* [THE TASK]
Without any pictures, print the lines below from the one that has "Image resolution: width=1568" through the one that has "Given: Click the", exactly and nothing else.
== DATA PROVIDED
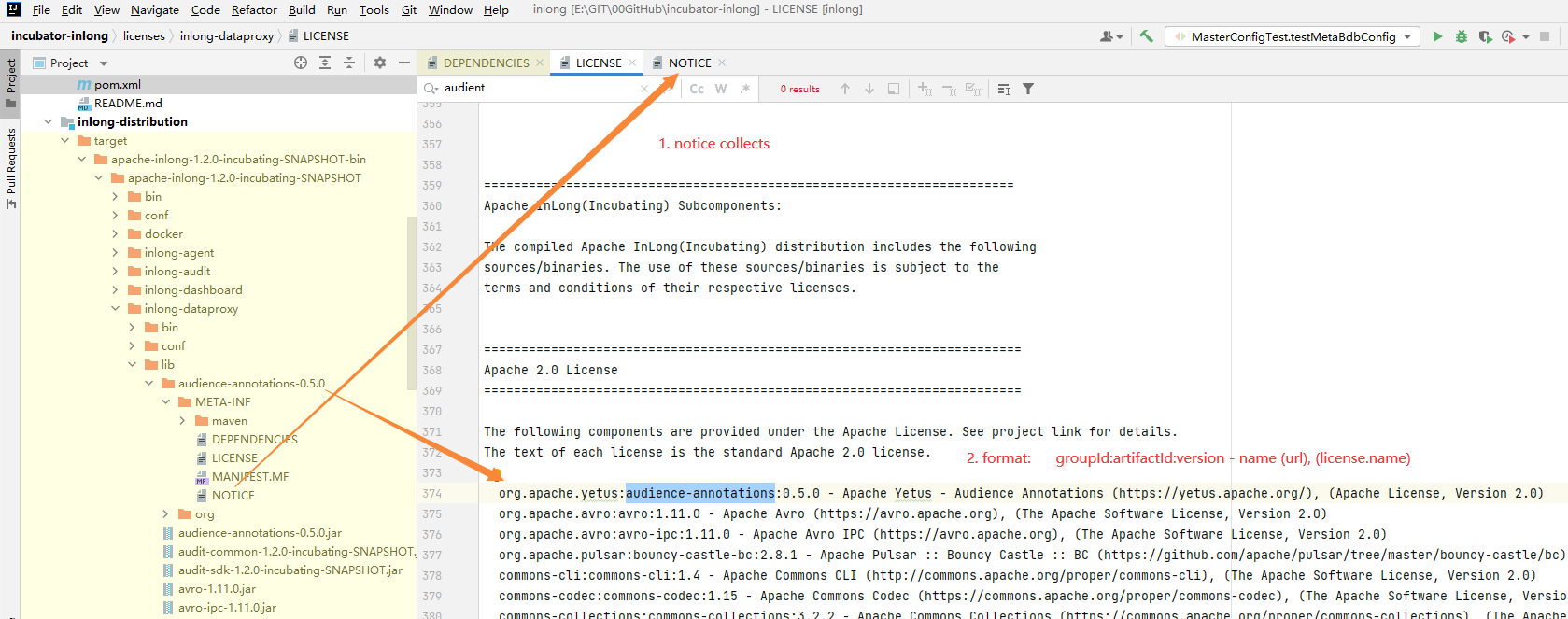Open search results filter funnel icon
The image size is (1568, 619).
(x=1028, y=89)
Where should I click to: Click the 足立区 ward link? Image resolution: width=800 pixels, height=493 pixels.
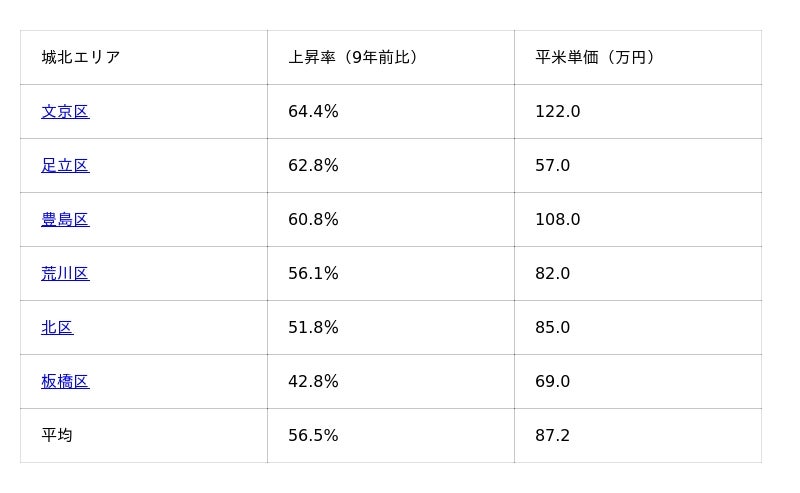point(65,166)
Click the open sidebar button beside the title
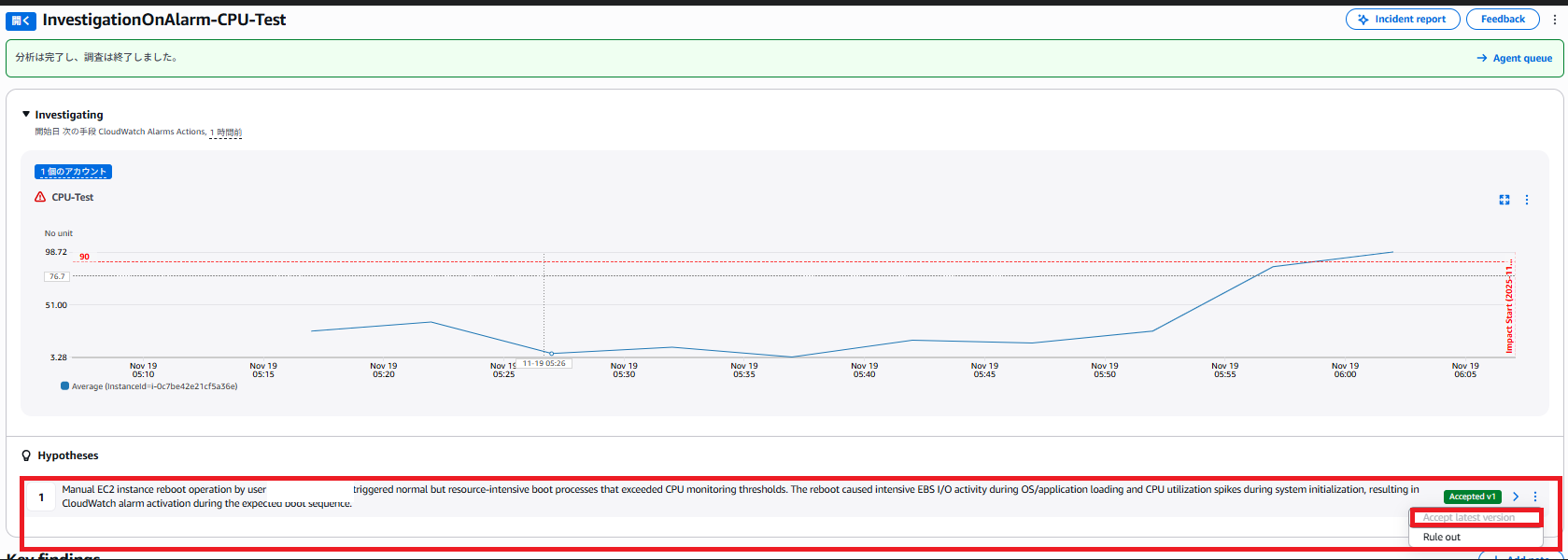 (21, 21)
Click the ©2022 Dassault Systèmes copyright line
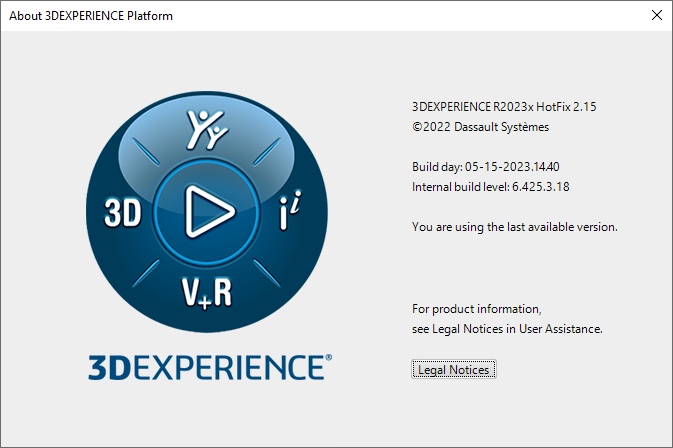Screen dimensions: 673x448 (480, 127)
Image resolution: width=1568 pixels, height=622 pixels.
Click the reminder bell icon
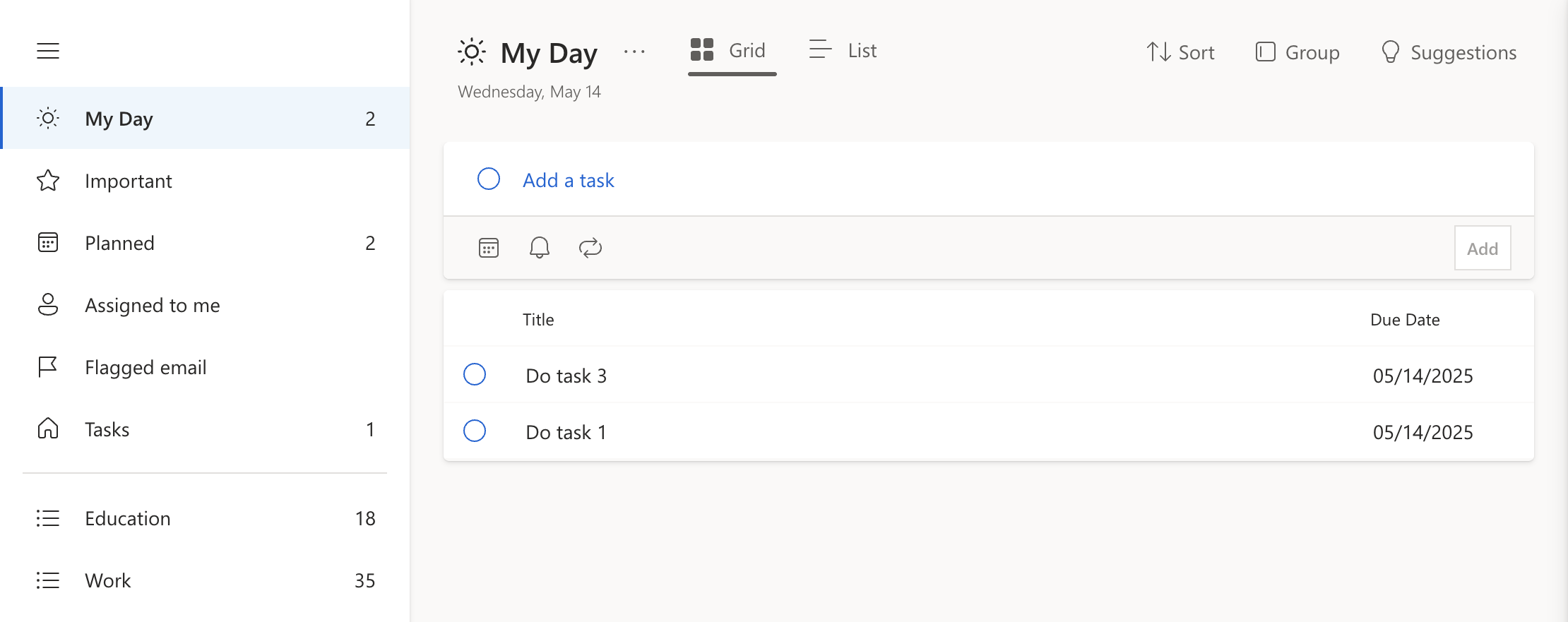pos(540,248)
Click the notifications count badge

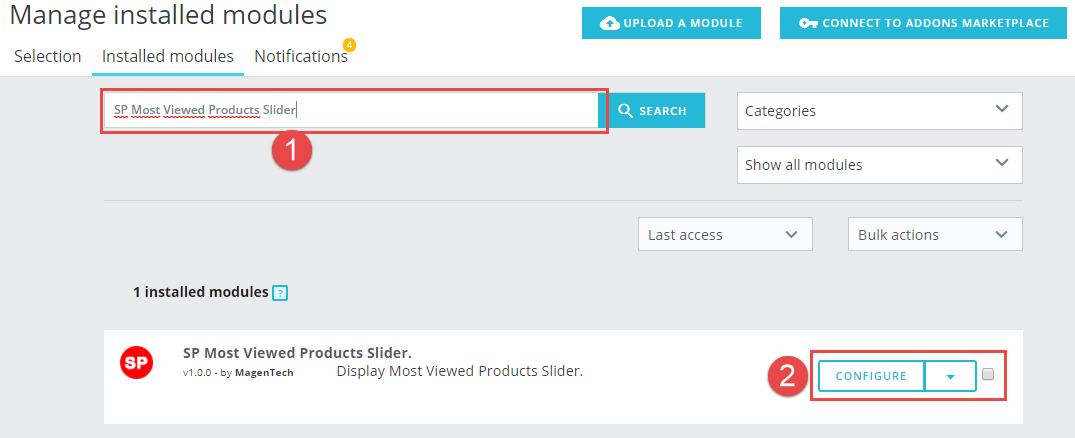(349, 45)
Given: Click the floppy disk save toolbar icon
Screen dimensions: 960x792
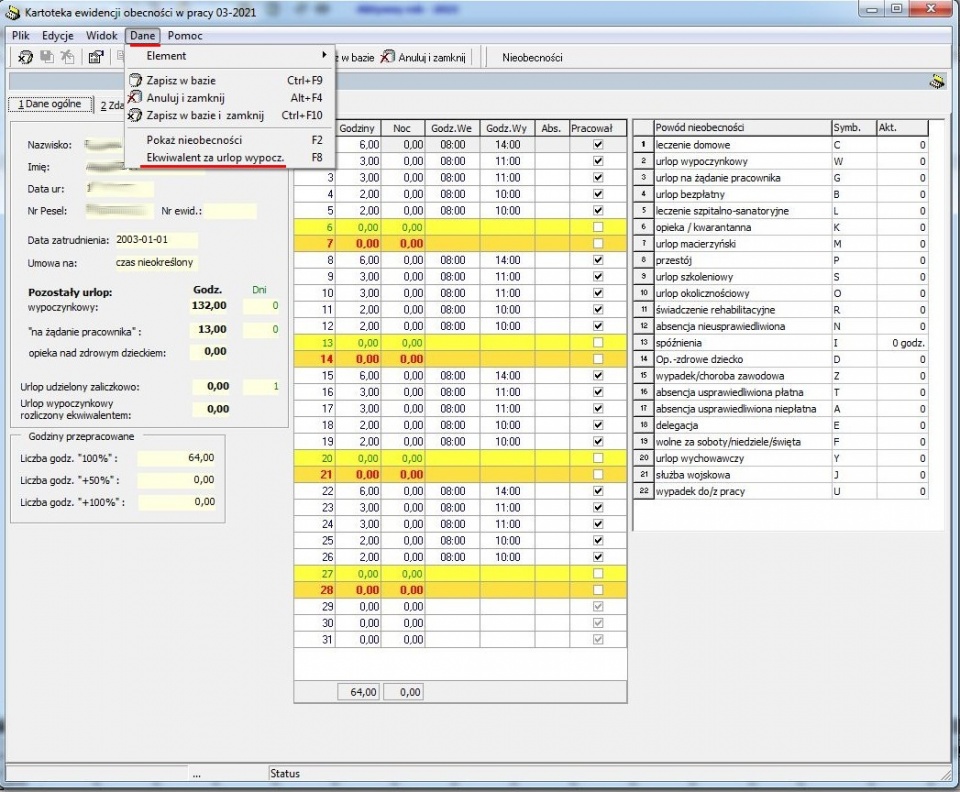Looking at the screenshot, I should [x=47, y=57].

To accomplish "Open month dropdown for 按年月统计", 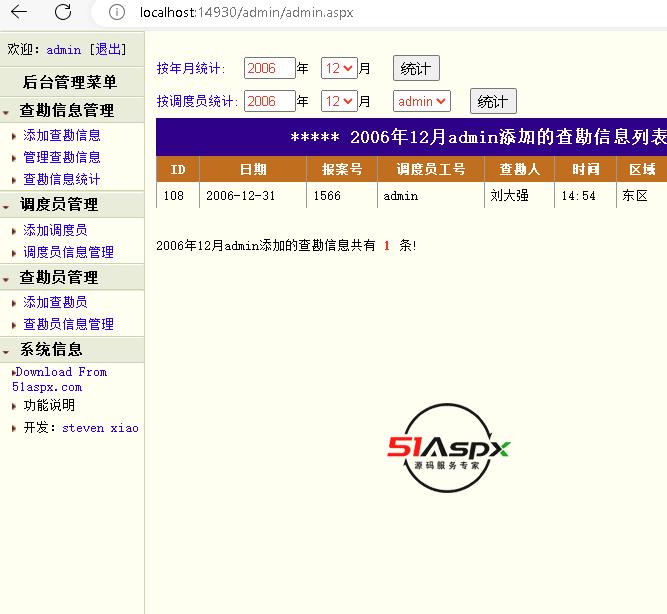I will [x=338, y=68].
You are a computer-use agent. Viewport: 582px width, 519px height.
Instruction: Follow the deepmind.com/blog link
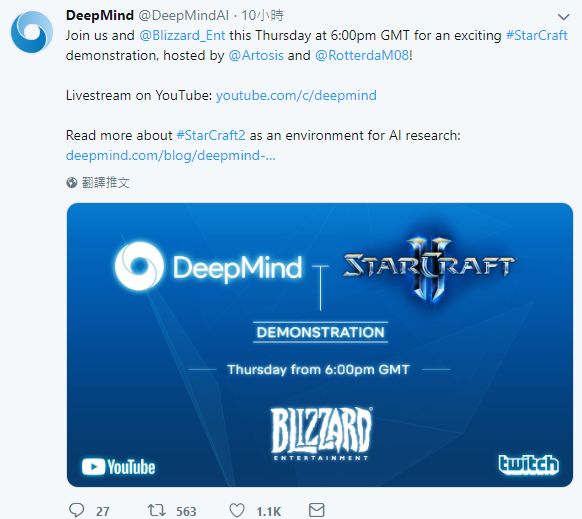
====
* [ANSWER BOX]
Image resolution: width=1568 pixels, height=622 pixels.
Click the reminder bell icon
pos(540,248)
Click the notifications count badge

(349, 45)
Given: Click the floppy disk save toolbar icon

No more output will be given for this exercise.